Um contrato firmado entre o Banco Master e
o escritório ligado à advogada Viviane Barci de Moraes, esposa do
ministro Alexandre de Moraes, passou a ser alvo de questionamentos após
vir à tona o valor pago pelos serviços de compliance. Segundo apuração, os
ganhos podem ter sido até 645 vezes superiores aos pagos a outros profissionais
que atuaram em funções semelhantes.
O contrato, que previa até R$ 129 milhões, envolvia
a produção, revisão e implementação de políticas internas do banco. Entre
fevereiro de 2024 e novembro de 2025, o escritório recebeu cerca de R$ 75,6
milhões, com pagamentos mensais elevados. A equipe coordenada por Viviane teria
atuado em áreas como código de ética e diretrizes de governança.
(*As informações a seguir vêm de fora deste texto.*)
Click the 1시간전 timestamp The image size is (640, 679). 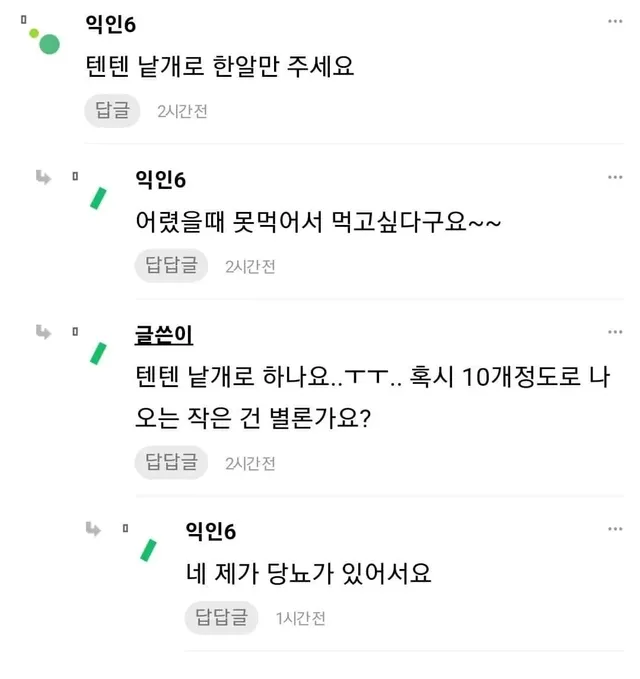tap(301, 618)
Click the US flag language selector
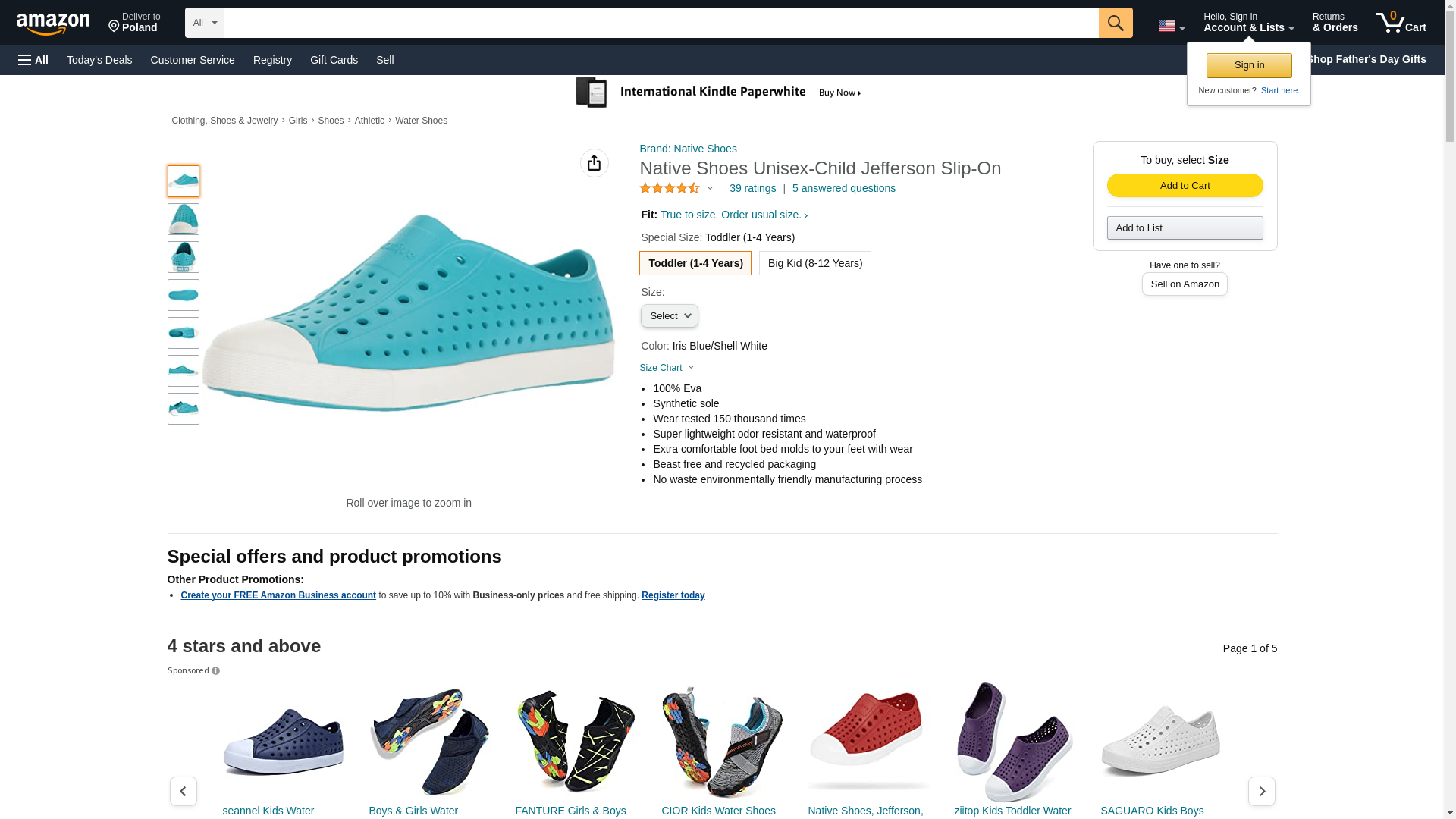This screenshot has width=1456, height=819. (x=1171, y=26)
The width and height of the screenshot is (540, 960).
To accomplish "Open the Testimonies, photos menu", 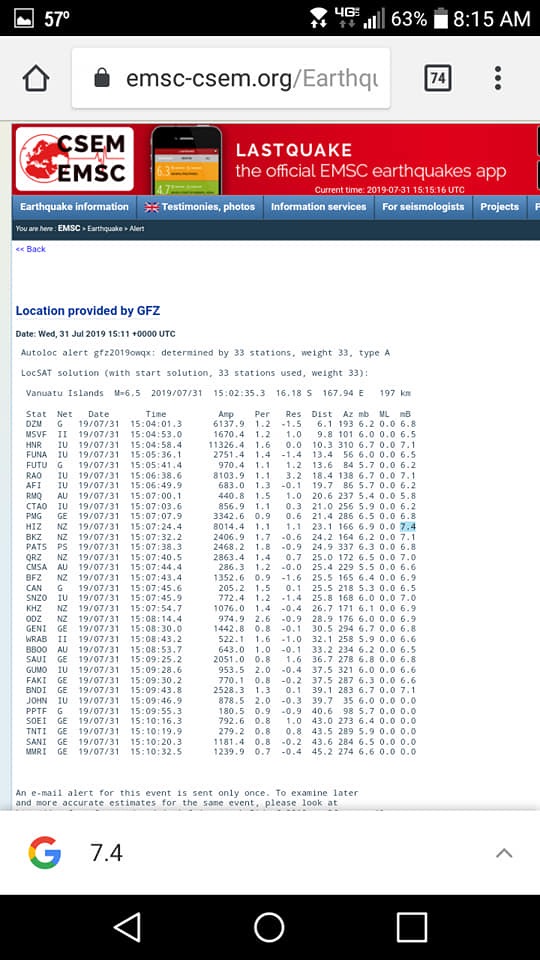I will click(200, 207).
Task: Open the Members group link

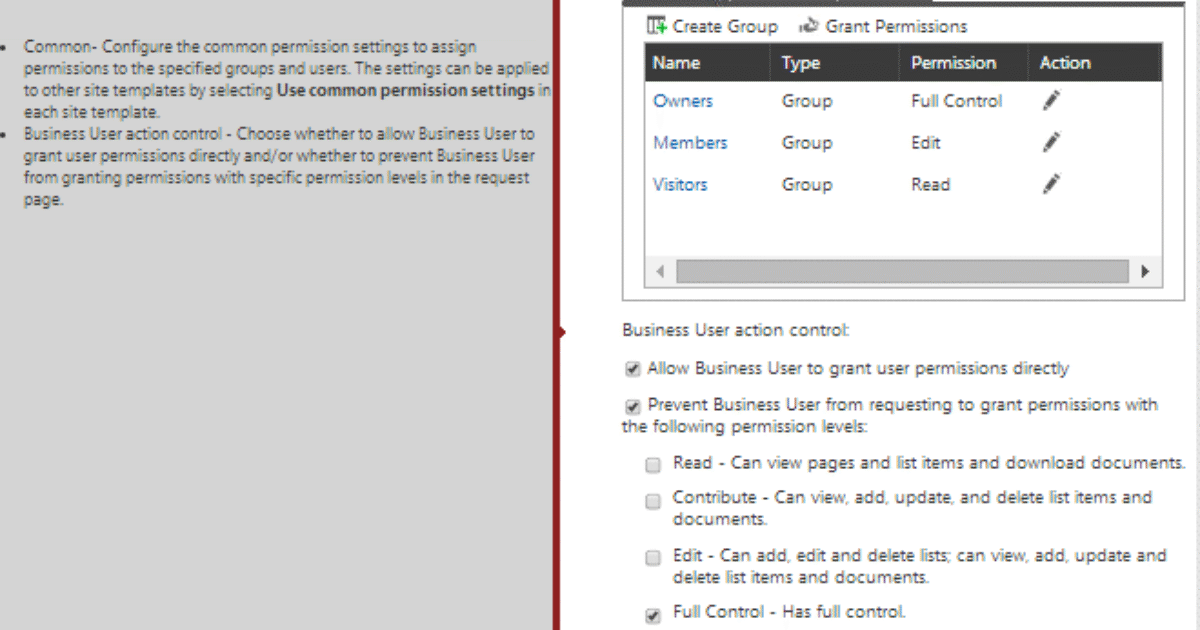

No entanto, documentos analisados indicam que parte
significativa dessas políticas já havia sido elaborada anteriormente por
funcionários do próprio banco ou por outros escritórios de advocacia. Em alguns
casos, os registros digitais apontam autoria de terceiros mesmo durante o
período em que o escritório de Viviane prestava serviços.
Especialistas ouvidos apontam que os valores pagos
fogem dos padrões de mercado. Estimativas indicam que serviços semelhantes
poderiam custar menos de R$ 10 milhões em escritórios de grande porte, o que
levanta dúvidas sobre os critérios adotados na contratação.
O caso ganha ainda mais relevância por envolver
investigações em curso sobre o Banco Master, que apuram suspeitas de
irregularidades financeiras. Até o momento, não houve manifestação pública do
ministro Alexandre de Moraes sobre o tema.